#### CONSIGNA 1
Responda según el texto sobre el sufrimiento:
(a) ¿De qué corriente fue uno de los fundadores Charles Kingsley?
(b) ¿A quién hizo Herbert Marcuse su confesión en el lecho de muerte?
(c) ¿Qué orden fundó Ignacio de Loyola?
#### CONSIGNA 2
Transcriba sin cambios un pasaje del texto sobre el sufrimiento: comience en las palabras «Señalaba Charles Kingsley» y deténgase después de «su crecimiento personal.».

En cualquier caso, conviene tener presente en todo momento que el sufrimiento es una parte inevitable de la vida. Su manifestación suele ser muy variada, como he apuntado con anterioridad. Pero tampoco hay que olvidar, que en muchas ocasiones el sufrimiento es consecuencia de nuestros propios actos, y que puede tener consecuencias dolorosas en quienes nos rodean.
Señalaba Charles Kingsley (1819-1875), que «El dolor no es ningún mal. A menos que nos venza.» Para éste escritor británico, uno de los fundadores del «socialismo cristiano», dolor y sufrimiento están ligados a la vida misma de tal modo, que podemos afirmar que es inseparable a nuestro propio progreso. La satisfacción por nuestros logros suele estar íntimamente unida a la superación de las dificultades que hemos encontrado en el camino. Son muchas las personas que a lo largo de la historia han convertido el sufrimiento en la piedra angular de su crecimiento personal.
Lo esencial en el sufrimiento es tener presente que no tenemos por qué pasarlo solos. Una cosa es que la interiorización de los efectos del dolor, por ejemplo, una pérdida, sea un acto intransferible, y otra que el consuelo del prójimo no obre su efecto paliativo. No olvidemos que también la ética desde las víctimas ha golpeado las mentes y los corazones de muchos incrédulos, entre ellos reputados intelectuales de izquierda. El filósofo alemán Herbert Marcuse (1898-1979), en su lecho de muerte confesaba a su colega y compatriota Jürgen Habermas (1929): «¿Ves?. Ahora sé en qué se fundan nuestros juicios valorativos más elementales: En la compasión, en nuestro sentimiento por el dolor de los otros». En todo caso, es esencial no dar al dolor el poder de destruir. La aceptación es con frecuencia la vía más eficaz de superación.
«En estos tiempos de tribulación no hacer mudanza», exhortaba Ignacio de Loyola (1491-1556). No se trataba de un consejo del fundador de la Compañía de Jesús a los nuevos miembros de la orden para que no cambiasen de sede, sino que se trataba de un exhorto para que resistieran los embates de los poderes terrenales. Pues, de la misma manera, es necesario hoy en día mantenernos firmes ante la marea de horror, injusticia y relativismo que invade nuestras vidas. Debemos despojarnos de esa teología del sufrimiento que, aún para los no creyentes, permanece viva en buena parte de la conciencia colectiva. Combatamos el sufrimiento con la fuerza de la fe en el hombre. Busquemos dentro de nosotros y en la naturaleza misma.

#### INFORMACIÓN PROPORCIONADA
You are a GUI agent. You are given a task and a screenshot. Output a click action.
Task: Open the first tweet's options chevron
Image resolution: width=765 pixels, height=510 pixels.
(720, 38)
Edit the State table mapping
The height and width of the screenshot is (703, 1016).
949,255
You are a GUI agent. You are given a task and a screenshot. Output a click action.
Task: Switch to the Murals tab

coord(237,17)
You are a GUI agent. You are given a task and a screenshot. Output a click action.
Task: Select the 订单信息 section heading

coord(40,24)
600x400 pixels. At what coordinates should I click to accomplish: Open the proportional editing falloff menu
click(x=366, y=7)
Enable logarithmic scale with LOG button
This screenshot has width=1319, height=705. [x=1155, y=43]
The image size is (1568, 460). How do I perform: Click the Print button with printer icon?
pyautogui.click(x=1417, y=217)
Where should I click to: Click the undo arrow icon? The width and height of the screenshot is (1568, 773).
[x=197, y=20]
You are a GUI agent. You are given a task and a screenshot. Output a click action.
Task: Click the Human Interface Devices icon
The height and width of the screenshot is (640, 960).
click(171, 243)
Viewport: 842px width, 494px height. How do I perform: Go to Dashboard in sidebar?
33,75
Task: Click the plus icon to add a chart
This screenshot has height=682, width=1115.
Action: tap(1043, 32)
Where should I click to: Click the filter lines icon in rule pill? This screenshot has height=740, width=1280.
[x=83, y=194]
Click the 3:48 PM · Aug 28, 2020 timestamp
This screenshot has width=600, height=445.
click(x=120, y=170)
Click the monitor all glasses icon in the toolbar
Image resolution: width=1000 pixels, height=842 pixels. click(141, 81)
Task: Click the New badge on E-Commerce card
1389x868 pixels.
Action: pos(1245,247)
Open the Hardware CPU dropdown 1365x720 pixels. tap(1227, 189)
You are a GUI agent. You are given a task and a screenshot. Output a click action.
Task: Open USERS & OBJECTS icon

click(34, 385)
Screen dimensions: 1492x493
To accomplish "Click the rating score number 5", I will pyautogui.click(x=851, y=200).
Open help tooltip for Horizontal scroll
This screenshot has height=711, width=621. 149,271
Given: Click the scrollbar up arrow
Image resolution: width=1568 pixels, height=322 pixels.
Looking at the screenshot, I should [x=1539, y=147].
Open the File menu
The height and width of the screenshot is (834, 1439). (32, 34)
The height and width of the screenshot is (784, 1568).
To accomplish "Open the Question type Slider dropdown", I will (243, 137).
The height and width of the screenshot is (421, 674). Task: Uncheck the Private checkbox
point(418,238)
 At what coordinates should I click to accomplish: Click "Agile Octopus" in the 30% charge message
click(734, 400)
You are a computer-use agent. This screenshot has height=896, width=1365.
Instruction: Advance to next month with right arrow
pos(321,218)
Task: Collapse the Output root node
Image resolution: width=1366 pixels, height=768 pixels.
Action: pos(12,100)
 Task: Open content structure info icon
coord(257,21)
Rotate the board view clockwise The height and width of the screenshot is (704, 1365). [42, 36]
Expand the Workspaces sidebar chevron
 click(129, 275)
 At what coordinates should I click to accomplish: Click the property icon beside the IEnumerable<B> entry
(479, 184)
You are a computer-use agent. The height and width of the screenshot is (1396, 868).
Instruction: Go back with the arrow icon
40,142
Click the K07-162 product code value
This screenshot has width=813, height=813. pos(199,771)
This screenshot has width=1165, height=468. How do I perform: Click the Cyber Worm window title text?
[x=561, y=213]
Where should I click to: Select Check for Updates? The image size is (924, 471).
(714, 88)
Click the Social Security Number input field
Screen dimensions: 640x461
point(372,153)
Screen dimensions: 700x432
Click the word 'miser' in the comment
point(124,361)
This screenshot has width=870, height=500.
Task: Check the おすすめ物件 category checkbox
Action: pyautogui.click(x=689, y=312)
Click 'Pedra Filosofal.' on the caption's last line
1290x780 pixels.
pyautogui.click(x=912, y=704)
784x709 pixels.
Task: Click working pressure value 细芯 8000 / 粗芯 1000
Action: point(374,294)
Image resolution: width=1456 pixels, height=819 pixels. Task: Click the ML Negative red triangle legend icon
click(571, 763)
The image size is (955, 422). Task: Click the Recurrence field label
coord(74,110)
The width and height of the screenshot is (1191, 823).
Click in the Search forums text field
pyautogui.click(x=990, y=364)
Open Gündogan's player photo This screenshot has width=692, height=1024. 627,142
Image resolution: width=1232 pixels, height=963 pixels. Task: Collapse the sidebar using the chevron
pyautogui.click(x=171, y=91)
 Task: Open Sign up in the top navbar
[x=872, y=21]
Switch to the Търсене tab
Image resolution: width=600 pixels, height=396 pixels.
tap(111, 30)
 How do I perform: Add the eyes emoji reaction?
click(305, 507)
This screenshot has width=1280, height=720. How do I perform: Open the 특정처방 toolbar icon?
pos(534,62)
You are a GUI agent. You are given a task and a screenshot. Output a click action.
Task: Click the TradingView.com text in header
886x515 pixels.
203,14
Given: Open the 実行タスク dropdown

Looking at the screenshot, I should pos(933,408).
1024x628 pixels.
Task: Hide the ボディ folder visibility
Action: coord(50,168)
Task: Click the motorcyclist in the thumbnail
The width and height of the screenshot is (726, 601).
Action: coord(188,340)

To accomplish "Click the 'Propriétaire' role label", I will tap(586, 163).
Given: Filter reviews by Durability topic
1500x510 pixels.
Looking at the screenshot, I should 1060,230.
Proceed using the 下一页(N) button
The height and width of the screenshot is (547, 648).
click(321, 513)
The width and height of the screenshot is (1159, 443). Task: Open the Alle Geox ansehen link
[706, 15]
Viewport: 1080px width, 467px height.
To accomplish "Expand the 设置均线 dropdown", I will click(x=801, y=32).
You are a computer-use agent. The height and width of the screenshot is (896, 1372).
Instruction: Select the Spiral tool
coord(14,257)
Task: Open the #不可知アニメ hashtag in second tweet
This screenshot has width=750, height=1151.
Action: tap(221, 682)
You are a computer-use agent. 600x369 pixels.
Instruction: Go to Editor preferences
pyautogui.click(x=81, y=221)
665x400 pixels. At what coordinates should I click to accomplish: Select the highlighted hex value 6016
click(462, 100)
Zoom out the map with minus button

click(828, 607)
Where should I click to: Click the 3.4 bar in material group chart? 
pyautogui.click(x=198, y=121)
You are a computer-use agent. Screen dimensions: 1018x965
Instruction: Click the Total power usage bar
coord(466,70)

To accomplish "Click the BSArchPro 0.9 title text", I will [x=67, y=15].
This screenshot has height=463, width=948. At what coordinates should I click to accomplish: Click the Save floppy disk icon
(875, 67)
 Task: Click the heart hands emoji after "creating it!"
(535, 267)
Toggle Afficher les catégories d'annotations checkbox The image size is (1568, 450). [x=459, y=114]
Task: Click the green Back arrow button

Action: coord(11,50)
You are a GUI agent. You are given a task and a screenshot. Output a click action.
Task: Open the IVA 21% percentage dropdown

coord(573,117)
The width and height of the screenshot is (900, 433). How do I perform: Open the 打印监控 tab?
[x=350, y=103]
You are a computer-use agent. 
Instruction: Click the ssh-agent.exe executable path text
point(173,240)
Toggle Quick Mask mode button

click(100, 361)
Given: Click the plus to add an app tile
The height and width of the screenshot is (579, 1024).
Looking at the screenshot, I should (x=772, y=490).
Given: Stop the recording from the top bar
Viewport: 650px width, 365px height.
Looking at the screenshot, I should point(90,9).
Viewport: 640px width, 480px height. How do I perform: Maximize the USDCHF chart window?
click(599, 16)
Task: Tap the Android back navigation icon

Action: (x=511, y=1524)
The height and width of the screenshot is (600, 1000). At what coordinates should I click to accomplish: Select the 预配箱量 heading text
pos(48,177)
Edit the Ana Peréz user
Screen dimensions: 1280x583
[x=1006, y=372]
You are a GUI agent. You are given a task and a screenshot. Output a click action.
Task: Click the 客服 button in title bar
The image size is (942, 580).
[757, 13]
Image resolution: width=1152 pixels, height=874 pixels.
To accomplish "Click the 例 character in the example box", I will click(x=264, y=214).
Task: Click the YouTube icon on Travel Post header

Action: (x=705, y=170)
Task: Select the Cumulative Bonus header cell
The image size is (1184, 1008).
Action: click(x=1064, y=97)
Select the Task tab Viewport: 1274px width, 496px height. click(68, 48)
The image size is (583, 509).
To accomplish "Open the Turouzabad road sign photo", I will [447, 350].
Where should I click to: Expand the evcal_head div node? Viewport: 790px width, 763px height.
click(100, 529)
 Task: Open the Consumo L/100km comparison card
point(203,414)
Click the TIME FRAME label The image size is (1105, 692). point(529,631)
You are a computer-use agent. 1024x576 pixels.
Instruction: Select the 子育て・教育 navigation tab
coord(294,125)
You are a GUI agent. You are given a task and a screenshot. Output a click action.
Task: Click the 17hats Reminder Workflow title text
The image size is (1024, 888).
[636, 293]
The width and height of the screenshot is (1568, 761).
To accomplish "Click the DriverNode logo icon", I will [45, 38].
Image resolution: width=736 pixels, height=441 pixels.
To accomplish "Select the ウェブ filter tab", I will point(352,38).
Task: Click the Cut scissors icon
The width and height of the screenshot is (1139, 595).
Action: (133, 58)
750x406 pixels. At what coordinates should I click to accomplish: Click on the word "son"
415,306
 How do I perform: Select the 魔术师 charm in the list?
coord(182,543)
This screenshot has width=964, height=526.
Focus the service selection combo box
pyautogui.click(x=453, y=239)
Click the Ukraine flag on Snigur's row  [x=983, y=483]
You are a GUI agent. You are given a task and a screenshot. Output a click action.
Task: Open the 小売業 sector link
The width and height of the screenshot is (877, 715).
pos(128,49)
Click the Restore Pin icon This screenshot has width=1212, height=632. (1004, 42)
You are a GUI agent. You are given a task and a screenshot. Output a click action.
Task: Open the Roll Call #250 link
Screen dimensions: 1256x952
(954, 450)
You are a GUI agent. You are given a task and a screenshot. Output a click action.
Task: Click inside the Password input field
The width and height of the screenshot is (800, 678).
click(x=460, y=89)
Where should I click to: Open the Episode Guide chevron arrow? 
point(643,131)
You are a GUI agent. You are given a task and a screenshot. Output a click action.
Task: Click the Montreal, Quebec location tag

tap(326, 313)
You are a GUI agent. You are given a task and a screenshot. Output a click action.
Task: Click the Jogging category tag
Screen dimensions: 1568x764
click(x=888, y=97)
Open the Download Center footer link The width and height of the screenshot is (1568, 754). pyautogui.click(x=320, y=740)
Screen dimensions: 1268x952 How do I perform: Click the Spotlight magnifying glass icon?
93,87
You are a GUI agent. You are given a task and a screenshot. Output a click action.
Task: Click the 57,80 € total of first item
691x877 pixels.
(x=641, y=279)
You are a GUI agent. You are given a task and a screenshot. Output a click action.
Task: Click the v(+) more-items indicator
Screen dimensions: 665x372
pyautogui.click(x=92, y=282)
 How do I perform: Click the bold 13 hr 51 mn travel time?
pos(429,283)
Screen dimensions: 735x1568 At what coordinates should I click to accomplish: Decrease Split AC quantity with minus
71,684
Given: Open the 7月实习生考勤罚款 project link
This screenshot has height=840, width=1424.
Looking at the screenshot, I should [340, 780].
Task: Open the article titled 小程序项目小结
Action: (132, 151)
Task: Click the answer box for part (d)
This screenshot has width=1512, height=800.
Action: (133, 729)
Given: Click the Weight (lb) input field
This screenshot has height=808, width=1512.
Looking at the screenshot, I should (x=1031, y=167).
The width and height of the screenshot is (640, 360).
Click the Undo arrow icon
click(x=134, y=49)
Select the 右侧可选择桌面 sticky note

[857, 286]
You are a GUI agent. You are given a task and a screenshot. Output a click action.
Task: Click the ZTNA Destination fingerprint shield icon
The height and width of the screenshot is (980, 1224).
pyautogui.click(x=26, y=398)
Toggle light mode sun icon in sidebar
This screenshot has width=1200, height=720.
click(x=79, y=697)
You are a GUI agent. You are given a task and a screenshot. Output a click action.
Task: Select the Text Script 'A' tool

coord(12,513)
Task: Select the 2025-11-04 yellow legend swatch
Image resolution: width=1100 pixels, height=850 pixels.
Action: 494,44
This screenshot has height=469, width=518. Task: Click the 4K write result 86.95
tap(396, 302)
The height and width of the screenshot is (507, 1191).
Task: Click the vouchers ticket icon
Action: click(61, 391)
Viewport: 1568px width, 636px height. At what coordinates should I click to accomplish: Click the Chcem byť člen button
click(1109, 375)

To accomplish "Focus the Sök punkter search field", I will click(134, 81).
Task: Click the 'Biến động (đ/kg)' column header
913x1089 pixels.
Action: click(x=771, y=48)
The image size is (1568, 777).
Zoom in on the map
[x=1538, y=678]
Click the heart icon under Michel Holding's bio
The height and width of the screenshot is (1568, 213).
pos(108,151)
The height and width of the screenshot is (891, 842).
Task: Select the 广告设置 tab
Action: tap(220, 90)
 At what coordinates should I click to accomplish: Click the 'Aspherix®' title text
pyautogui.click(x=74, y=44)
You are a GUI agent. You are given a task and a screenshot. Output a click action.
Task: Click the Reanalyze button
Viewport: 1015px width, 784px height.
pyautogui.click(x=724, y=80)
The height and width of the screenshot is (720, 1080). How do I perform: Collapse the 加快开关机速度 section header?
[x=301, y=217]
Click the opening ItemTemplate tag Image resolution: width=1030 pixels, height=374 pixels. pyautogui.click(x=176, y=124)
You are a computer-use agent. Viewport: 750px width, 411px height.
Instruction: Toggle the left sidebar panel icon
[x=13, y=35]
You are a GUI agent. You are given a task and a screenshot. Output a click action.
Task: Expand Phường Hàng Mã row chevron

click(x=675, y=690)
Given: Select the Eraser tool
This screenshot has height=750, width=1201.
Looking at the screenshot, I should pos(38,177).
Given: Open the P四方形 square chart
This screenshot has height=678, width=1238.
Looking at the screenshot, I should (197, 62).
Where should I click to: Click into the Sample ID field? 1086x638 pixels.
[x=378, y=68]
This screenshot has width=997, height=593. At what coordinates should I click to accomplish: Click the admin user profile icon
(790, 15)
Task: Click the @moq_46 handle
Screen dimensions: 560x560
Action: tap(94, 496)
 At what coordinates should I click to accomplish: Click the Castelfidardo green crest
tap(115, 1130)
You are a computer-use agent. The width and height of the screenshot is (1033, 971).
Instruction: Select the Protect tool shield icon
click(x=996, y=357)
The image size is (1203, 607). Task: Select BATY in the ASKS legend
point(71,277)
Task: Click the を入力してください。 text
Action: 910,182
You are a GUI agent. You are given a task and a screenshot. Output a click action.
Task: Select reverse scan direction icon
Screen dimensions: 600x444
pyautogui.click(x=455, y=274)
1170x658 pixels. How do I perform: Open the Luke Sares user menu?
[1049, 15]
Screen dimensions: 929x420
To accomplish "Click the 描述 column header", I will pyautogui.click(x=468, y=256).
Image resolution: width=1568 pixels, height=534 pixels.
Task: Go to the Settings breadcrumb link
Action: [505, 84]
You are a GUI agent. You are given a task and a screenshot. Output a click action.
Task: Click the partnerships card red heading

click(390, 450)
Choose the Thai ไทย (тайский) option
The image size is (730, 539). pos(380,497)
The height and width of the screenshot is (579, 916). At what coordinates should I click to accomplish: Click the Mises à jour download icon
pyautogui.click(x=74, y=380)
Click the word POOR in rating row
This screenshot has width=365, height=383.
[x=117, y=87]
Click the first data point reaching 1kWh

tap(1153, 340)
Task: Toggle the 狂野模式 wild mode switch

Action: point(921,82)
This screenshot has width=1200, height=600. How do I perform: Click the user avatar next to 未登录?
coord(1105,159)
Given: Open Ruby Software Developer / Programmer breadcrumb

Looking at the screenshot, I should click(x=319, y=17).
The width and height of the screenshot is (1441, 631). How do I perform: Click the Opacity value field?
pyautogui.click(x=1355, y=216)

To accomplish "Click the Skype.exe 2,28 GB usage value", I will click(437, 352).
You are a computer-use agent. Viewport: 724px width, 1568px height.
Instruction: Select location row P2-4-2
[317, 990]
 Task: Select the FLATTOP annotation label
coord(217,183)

#### SOLUCIÓN DESARROLLADA 1
(a) Del «socialismo cristiano».
(b) A Jürgen Habermas.
(c) La Compañía de Jesús.

#### SOLUCIÓN DESARROLLADA 2
Señalaba Charles Kingsley (1819-1875), que «El dolor no es ningún mal. A menos que nos venza.» Para éste escritor británico, uno de los fundadores del «socialismo cristiano», dolor y sufrimiento están ligados a la vida misma de tal modo, que podemos afirmar que es inseparable a nuestro propio progreso. La satisfacción por nuestros logros suele estar íntimamente unida a la superación de las dificultades que hemos encontrado en el camino. Son muchas las personas que a lo largo de la historia han convertido el sufrimiento en la piedra angular de su crecimiento personal.